Tom Tanner

Personal information
- Full name: Thomas Tanner
- Date of birth: March 10, 1968 (age 58)
- Place of birth: Syracuse, New York, United States
- Height: 5 ft 8 in (1.73 m)
- Position: Midfielder

Team information
- Current team: Utica City FC (general manager)

College career
- Years: Team / Apps / (Gls)
- 1986–1990: NC State Wolfpack

Senior career*
- Years: Team / Apps / (Gls)
- 1991–2001: Cleveland Crunch (indoor) / 387 / (236)
- 1996–2002: Rochester Rhinos / 141 / (11)
- 2003–2004: Syracuse Salty Dogs / 17 / (2)

Managerial career
- 2003–2004: Syracuse Salty Dogs (assistant)
- 2011–2016: Syracuse Silver Knights
- 2016–: Utica City FC (general manager)

= Tommy Tanner =

American soccer player & coach (born 1968)

Thomas Tanner is a retired American soccer midfielder who played professionally in the USL A-League, Major Indoor Soccer League and National Professional Soccer League. He was the 1992 MISL Rookie of the Year. Tanner is the owner and currently the general manager of Utica City FC of the Major Arena Soccer League.

==Youth==
Tanner graduated from Henninger High School where he was a 1984 third team and 1985 fourth team NSCAA High School All American and a 1985 Parade Magazine High School All American soccer player. He attended North Carolina State University, playing on the men's soccer team from 1986 to 1990. He graduated with a bachelor's degree in business management in 1991.

==Professional==
In 1991, the Cleveland Crunch of the Major Indoor Soccer League selected Tanner in the second round of the MISL Draft. On June 29, 1991, Tanner made his debut and scored his first goal for the Crunch in a rare outdoor exhibition game against PSV Eindhoven. He was the 1992 MISL Rookie of the Year. The MISL collapsed in 1992 and the Crunch moved to the National Professional Soccer League. Tanner and his teammates went on to win the 1994, 1996, and 1999 championships. In 2000, the Crunch lost in the finals to the Milwaukee Wave. Tanner retired from the Crunch in 2001.

In 1996, Tanner joined the Rochester Rhinos of the USISL A-League.
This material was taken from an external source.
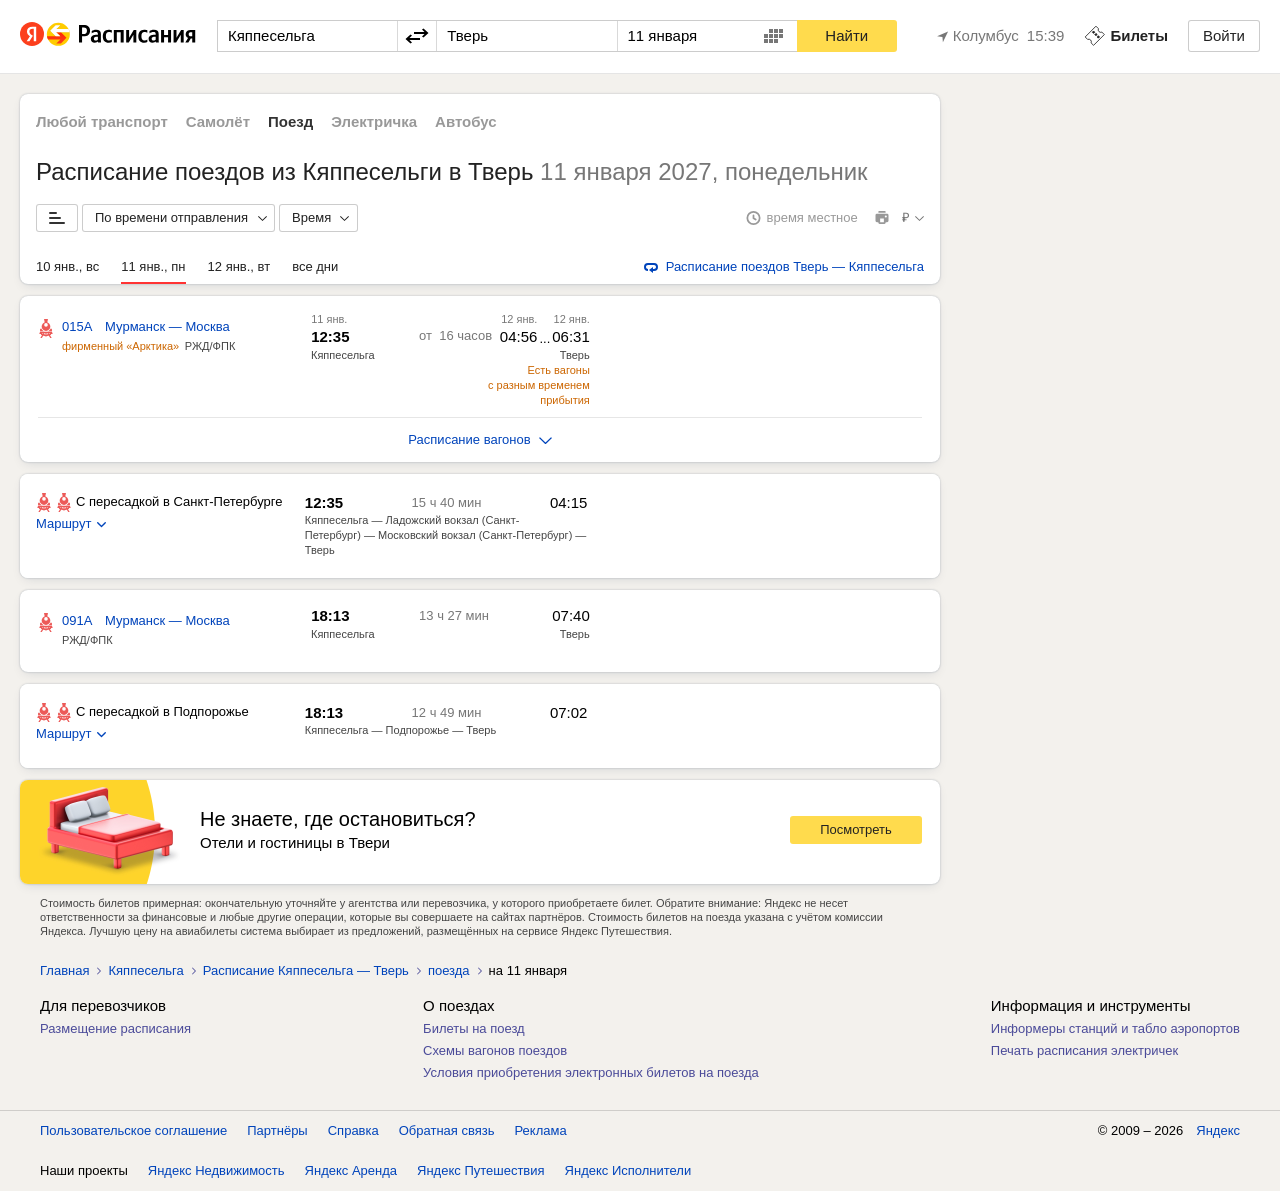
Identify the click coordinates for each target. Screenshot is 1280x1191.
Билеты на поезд (474, 1028)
He spent each summer for the next six years playing for the Rhinos, serving as team captain from 1998 to 2001. In 1996, Rochester went to the finals of both the league championship and the Open Cup. In 1999, Rochester won the 1999 U.S. Open Cup. It also won league titles in 1998, 2000 and 2001. In 2003, Tanner moved to the Syracuse Salty Dogs as a player-assistant coach. In August 2003, he added general manager to his list of team duties. The Salty Dogs withdrew from the league following the 2004 season and folded.

Tanner earned the nickname "The Architect" after leading Utica City FC to the Regular Season Eastern Division Championship during the team's inaugural season in 2018–19.

==Coach==
In 2001, Tanner became the director of coaching with the Syracuse Soccer Academy, a position he held until 2003. In 2003, Tanner became an assistant coach with the Syracuse Salty Dogs of the USL A-League. In 2004, he founded and coached the Syracuse Youth Football Club. In 2011, he became the head coach and owner of the Syracuse Silver Knights. In 2017, Tanner changed roles from head coach of the Silver Knights to general manager.